There are many things Patty Hagemeyer will miss about her job as chief business officer of the Sacramento City Unified School District.
After a 32-year career with the city school district, during which she spent all but six months in the business office, Hagemeyer said she has worked with people who are dedicated to providing high-quality education to Sacramento schoolchildren.
But, there are things she won't miss as she enters retirement.
"I am told that I have a black cloud over my head, because for a number of years I haven't had good news from the fiscal part of the house," said Hagemeyer, 55.
With her departure, Sacramento City Unified brought on Richard E. Odegaard on an interim basis.
As Hagemeyer helped with the transition, she spoke to The Bee about her retirement.
Why did you decide to retire?
It was a really tough decision for me. These last years with the budget cuts, I spent a lot of nights awake and wondering if I missed anything or if there was anything we could do differently to save jobs and programs. It really took its toll.
What are your retirement plans?
I'm trying to get my life back a little bit. The job has really consumed my life. I am looking forward to doing the things I like to do. I'd like to do some volunteer work that I haven't had time to do. I have some minor travel plans, but mostly I will be spending time with family.
What are some of the significant changes that have occurred during your tenure?
We've seen a lot of changes. When I first started with the district, the budget director at the time was the first to have a PC using Lotus. When I look back at those times and think of where we are today, it's incredible.
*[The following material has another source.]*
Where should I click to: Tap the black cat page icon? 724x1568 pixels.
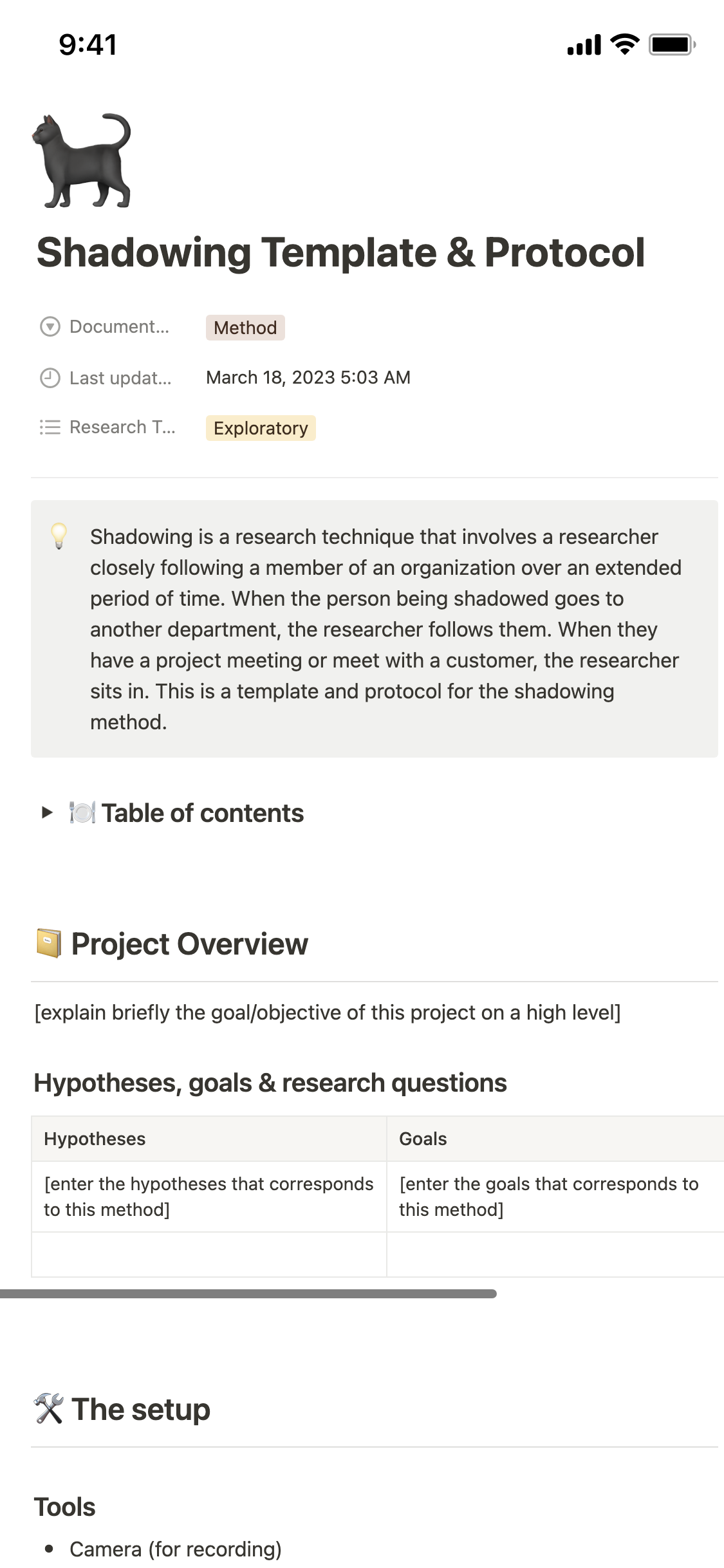82,161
People were using typewriters. I used to type the budget on typewriters. We were always a month behind.
Have the technology advances improved your job or created more work?
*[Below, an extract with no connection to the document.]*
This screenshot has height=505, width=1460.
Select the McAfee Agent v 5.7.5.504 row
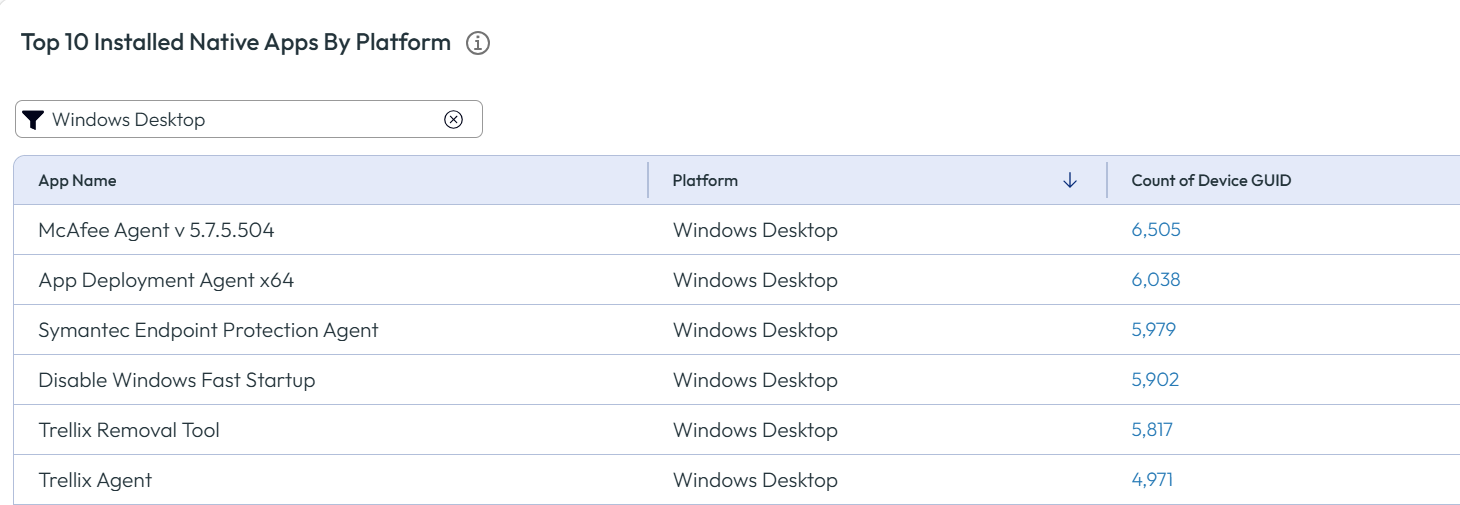(x=156, y=230)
It has made it better. Real-time information is better than being a month old. It was like when we got email for the first time. At first, it was one more thing we had to do, but now I can't live without it.
I imagine your job has been very difficult in recent years?
I won't miss the budget cuts we are going through and seeing names on the layoff list. That's the worst part of my job. I know with the passage of Prop. 30, there is hope that we will be able to restore a lot of things, but we're not.
Thirty-two years in the same school district is a long time. Was it difficult to leave?
Everyone says they will miss the people. I have worked with talented and compassionate people throughout the years. The majority of the people who work in the district are here for the right reasons. The district has always been very important to me and will continue to be.